--- What is expected ---
Output each record below exactly as it stands, leaving out the pictures.

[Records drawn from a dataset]
#####

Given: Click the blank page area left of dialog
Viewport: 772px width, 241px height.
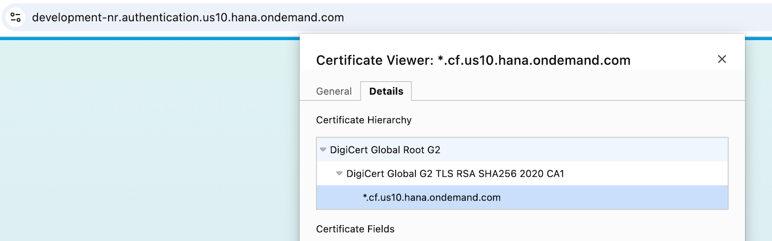Looking at the screenshot, I should coord(145,145).
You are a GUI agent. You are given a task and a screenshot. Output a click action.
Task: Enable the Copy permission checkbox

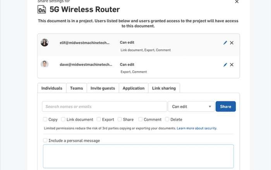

#####

--- Output of the task ---
Given: Click the blank page area left of dialog
Viewport: 772px width, 241px height.
Looking at the screenshot, I should coord(145,145).
You are a GUI agent. You are given a task and a screenshot. Output a click action.
Task: Enable the Copy permission checkbox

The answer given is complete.